I'm not sure if it's a resolution, or more a goal. But my goal is to become a parent (or come closer to becoming a parent) in 2009. I may not get here as often as I'd like in the coming weeks, because we're moving. But I'll try to update as often as possible.

Babies are always on my brain. What's on yours?

Happy Holidays!

Saturday, December 6, 2008

More Loss

I don't claim to be an overly patient person. I never have been. It's a virtue I hope improves with age. We'll see.

Tonight I lost a friend. Lost in the sense of no longer friends, not an untimely death. It makes me incredibly sad. I will miss her, but not the frustration that always seemed present in our relationship. It may not be true, but I sincerely feel that I gave more. Not in earthly possessions, that doesn't mean anything. I gave more of myself. Me. The only true thing I have to give. And I just don't feel that I got that in return.

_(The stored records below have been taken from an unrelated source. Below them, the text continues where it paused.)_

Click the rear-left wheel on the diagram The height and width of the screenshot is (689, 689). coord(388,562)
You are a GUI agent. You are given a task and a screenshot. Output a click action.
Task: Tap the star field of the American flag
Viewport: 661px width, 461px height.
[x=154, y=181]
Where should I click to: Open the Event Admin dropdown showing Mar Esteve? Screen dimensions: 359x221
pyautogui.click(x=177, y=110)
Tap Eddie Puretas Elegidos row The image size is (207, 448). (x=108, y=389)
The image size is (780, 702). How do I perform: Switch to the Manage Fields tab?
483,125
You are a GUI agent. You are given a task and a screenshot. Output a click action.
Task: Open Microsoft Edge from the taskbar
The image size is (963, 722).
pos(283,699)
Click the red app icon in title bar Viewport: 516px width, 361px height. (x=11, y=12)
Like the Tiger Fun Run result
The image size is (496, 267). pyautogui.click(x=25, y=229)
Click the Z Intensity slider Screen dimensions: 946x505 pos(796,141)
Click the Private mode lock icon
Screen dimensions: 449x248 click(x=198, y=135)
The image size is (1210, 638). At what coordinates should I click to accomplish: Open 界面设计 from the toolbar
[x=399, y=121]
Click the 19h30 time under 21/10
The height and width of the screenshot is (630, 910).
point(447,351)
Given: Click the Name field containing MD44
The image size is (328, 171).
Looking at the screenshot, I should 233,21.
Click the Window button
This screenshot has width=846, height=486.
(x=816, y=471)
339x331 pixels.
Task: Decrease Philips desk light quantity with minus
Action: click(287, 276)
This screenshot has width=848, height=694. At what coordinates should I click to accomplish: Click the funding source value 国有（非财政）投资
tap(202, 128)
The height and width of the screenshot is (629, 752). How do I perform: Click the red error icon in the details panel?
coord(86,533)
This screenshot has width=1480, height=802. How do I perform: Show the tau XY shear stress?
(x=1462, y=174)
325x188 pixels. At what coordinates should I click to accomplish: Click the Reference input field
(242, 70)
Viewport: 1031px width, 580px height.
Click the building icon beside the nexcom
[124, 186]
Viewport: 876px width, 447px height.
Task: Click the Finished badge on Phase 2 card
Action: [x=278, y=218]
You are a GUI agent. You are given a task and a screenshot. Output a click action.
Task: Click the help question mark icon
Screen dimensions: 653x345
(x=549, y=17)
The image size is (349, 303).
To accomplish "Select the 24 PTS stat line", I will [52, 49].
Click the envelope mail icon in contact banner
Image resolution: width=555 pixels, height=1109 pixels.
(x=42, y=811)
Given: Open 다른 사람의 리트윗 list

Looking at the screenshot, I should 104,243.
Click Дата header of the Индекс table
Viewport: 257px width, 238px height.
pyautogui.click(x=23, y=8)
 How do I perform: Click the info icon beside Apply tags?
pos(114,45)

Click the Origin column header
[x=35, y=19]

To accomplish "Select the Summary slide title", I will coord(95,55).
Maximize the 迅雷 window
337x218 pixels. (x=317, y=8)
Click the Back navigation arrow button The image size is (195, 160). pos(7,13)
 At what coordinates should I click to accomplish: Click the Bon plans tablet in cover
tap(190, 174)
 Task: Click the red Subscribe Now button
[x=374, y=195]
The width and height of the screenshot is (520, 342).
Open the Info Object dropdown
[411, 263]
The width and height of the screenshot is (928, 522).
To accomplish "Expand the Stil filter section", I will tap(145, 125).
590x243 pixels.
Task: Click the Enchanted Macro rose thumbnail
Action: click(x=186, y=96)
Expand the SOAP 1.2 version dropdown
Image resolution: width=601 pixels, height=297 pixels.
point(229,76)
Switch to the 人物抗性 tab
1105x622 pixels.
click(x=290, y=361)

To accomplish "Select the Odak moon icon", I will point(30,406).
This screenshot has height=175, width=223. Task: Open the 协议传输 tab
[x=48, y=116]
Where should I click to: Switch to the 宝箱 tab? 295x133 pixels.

I believe that friendship is about sharing. I don't trust easily, I just don't, I've been used a lot. But I gave, and I trusted, and I was duped. Again. And I'm also sure that I was partly to blame. Maybe I didn't try hard enough, maybe she didn't feel valued enough, for some reason she couldn't trust me to support her, care about her, share with her.

For her I wish her happiness. That's all I've ever wanted for her. But I'm done. I have to be. It hurts too much to be used.

Friday, December 5, 2008

A long and winding road...

So, I would like to say that with everything else on our plates we haven't had time to think about babies. This is so, so, so astronomically untrue. Our feelings of loss always escalate this time of year. We should be out shopping, taking pics of our little ones (not so tiny by now if it had happened) with Santa, at church Christmas programs, and various other seasonal joys. This year we don't have a tree because of the move, however, we didn't have one last year either. I just couldn't find a reason to celebrate.

Of course along with our moving plans we get the "oh, how exciting" or "how daring", and then the slap in the face "well, at least you don't have kids to worry about", or some variation of possibly the dumbest, most insensitive thing people can say. Um, you know me, It's been 8 years, 7 months since we decided to start our family. 8 freakin' years. Almost 9. I'd much rather have the "inconvenience" of children. I know that I shouldn't take it so personally, they're only trying to be excited and supportive, but it hurts, it sucks, and it always takes my breath away and leaves me momentarily speachless.

So many people in our lives are obsessed with perfection. The perfect child at the perfect moment in the perfect situation. Are you kidding? Have you learned nothing from our experience? Perfection does not exist. Does. Not. Exist. Not for me anyway. But in all of this, I am sure, scratch that, Iam POSITIVE that our perfect, sweet, adorable baby is waiting for just the right moment. Dear God, please let it be soon.